Field studies [25] indicate that germination in Funaria hygrometrica and Ceratodon purpureus may be nutrient-limited. Earlier on, Arnaudow [26] reported that Dicranum scoparium spores failed to germinate in water, but when earth particles were added to the water, they germinated in two days. Also Olarinmoye [27], in a study on Radula flaccida, found that when grown in distilled water, the liverwort turned chlorotic and frail indicating the plant, most likely, was using nutrient reserves. The gemmae of C. erosum in this study did not germinate in distilled water. This failure to germinate in distilled water is likely a survival strategy permitting them to remain in their new location until conditions become suitable for development.

The moss under study attained as much germination and protonema growth with 25% nutrient as it did with all the other higher nutrient concentrations, indicating C. erosum is adapted to low nutrient conditions. This observation is consistent with the report of Vitt [28] on some boreal mosses which exhibited no less productivity in poor fens than in nutrient-rich fens. Low nutrient requirements for optimum growth have also been reported for the liverwort Radula flaccid [27]. Several authors, in comparing bryophytes to other plants, have reported lower nutrient requirements for development in bryophytes than in other plants [2935]. This adaptation to low nutrients could be linked to their ability to relocate soluble nutrients from older tissues to young and growing parts and is suggestive of the moss’ ability to survive in places rather inhabitable by other plants.
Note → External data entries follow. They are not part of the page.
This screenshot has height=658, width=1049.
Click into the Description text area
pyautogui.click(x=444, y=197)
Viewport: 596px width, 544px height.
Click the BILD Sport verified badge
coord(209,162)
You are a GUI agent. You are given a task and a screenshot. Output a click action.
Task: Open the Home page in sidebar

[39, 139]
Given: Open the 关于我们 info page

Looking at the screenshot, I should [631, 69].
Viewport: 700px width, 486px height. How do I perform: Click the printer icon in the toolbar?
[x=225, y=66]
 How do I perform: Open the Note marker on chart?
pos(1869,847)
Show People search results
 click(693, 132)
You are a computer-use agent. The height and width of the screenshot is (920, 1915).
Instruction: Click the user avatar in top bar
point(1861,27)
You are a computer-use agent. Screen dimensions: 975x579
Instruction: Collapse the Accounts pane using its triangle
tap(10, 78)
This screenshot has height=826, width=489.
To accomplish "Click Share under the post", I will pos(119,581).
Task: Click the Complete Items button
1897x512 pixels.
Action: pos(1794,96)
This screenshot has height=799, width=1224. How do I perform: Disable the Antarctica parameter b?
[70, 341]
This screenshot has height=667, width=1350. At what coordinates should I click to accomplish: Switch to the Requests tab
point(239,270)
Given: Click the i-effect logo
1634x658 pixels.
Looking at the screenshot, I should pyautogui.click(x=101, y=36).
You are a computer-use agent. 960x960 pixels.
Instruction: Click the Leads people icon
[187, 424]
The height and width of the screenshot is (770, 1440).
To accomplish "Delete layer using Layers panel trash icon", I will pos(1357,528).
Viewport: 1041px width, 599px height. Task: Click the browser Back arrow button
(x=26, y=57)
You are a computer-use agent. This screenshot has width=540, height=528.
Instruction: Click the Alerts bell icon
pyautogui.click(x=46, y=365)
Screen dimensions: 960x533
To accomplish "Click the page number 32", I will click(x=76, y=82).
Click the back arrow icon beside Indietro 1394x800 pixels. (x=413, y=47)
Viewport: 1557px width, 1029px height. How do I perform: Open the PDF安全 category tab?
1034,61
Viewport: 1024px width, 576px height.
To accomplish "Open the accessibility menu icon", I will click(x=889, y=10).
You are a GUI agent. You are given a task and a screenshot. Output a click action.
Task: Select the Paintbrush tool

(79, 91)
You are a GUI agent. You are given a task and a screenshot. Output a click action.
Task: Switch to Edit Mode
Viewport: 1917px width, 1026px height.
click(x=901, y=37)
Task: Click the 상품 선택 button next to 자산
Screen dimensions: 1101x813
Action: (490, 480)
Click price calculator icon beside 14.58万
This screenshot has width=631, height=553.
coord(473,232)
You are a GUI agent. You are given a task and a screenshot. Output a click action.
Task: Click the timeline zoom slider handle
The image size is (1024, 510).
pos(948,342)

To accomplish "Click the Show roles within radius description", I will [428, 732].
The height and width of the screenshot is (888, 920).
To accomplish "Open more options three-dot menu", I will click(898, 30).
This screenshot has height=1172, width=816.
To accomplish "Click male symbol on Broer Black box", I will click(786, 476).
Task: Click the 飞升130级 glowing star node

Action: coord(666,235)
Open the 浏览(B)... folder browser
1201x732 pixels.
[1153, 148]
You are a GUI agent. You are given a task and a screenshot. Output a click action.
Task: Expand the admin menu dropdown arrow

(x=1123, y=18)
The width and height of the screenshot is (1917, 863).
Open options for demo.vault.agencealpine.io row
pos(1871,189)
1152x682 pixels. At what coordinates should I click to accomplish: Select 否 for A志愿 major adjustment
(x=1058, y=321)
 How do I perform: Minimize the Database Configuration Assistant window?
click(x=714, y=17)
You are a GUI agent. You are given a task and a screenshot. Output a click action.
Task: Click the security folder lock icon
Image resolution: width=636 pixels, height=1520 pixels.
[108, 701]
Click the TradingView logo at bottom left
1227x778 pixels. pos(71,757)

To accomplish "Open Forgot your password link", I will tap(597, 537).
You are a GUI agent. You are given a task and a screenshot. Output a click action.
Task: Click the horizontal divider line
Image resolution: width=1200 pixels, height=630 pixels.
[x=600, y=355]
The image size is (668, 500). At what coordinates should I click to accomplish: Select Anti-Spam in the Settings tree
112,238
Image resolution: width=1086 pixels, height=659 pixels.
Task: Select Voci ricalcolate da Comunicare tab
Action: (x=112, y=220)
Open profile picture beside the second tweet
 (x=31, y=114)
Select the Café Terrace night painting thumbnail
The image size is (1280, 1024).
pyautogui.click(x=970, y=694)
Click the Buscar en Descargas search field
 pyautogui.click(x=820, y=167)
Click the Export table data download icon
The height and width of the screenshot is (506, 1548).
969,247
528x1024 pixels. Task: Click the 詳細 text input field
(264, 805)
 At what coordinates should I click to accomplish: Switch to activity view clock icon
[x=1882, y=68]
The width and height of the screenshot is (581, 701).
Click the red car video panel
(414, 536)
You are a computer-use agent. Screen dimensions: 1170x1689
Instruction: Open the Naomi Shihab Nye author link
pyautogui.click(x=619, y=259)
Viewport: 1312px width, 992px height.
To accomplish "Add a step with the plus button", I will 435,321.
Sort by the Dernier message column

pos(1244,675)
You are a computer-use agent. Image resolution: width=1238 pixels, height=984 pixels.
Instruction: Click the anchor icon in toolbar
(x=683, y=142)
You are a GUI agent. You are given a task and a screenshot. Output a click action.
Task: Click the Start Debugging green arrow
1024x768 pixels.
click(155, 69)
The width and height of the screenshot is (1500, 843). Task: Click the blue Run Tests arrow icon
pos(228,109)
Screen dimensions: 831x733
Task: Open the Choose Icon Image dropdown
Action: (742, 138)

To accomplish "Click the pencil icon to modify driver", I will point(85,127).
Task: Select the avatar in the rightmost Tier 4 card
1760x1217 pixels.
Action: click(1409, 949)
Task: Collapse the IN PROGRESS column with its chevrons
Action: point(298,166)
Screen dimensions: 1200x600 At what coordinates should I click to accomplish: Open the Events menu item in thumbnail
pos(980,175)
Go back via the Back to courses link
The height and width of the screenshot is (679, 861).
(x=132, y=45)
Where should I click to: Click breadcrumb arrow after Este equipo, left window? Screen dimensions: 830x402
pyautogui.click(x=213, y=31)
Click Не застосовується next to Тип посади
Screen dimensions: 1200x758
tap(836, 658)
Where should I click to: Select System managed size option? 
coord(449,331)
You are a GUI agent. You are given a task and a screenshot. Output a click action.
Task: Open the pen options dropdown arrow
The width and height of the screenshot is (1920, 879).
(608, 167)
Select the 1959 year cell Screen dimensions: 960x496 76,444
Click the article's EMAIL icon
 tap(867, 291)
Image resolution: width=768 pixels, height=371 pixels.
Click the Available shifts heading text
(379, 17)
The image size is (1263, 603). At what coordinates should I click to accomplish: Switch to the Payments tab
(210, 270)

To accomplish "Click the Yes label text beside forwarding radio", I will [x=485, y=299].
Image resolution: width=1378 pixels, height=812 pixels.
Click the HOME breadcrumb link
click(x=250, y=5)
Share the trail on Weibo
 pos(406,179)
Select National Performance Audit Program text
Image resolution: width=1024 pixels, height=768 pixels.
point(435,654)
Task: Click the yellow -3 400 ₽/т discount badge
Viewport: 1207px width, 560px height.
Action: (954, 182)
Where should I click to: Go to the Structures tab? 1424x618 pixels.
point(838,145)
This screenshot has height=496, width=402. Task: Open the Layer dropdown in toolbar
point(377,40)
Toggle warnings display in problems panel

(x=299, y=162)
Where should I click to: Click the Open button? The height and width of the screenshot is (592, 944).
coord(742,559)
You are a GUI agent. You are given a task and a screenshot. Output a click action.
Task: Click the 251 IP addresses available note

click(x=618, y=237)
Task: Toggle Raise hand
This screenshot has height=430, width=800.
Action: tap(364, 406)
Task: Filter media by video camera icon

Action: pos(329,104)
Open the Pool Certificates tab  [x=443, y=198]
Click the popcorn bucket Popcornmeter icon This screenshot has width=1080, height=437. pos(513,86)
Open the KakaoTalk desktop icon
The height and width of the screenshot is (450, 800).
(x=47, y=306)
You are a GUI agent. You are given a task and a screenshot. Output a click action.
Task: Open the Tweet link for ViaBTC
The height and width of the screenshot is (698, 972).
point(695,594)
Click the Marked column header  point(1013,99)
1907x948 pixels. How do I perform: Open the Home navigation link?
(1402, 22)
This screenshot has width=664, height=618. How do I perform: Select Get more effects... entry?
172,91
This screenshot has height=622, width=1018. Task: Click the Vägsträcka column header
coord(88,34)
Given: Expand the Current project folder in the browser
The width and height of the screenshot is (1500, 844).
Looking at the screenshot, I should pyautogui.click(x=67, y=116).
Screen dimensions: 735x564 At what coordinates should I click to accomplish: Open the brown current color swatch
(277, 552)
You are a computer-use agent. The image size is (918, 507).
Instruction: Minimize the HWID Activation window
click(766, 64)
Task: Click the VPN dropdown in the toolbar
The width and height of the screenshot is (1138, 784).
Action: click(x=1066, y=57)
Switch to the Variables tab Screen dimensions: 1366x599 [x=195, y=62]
This study has shown that C. erosum gemmae are adapted to low nutrients and will not germinate or grow any faster in nutrient-rich substrate than in relatively lower nutrient conditions. It may germinate well at substrate pH as low as 2, but the probability of establishment will remain limited until pH level improves to 4 or 5. Gemmae that are completely covered by debris or litter have little chance of establishment if they germinate at all. Germination in the gemmae and protonema growth of the moss occur mostly during morning and late evening hours in this site. The study indicates moss is able to achieve net photosynthetic carbon gain during the morning hours and although afternoon light intensities may limit germination and protonemal growth, significant recovery is very likely by late evening.

Conflict of Interests

The authors declare that there is no conflict of interests regarding the publication of this paper.

Acknowledgment

The authors wish to thank the Atmospheric Research Group of the Physics and Engineering Physics Department, Obafemi Awolowo University, for assisting them with recorded data on Sunlight.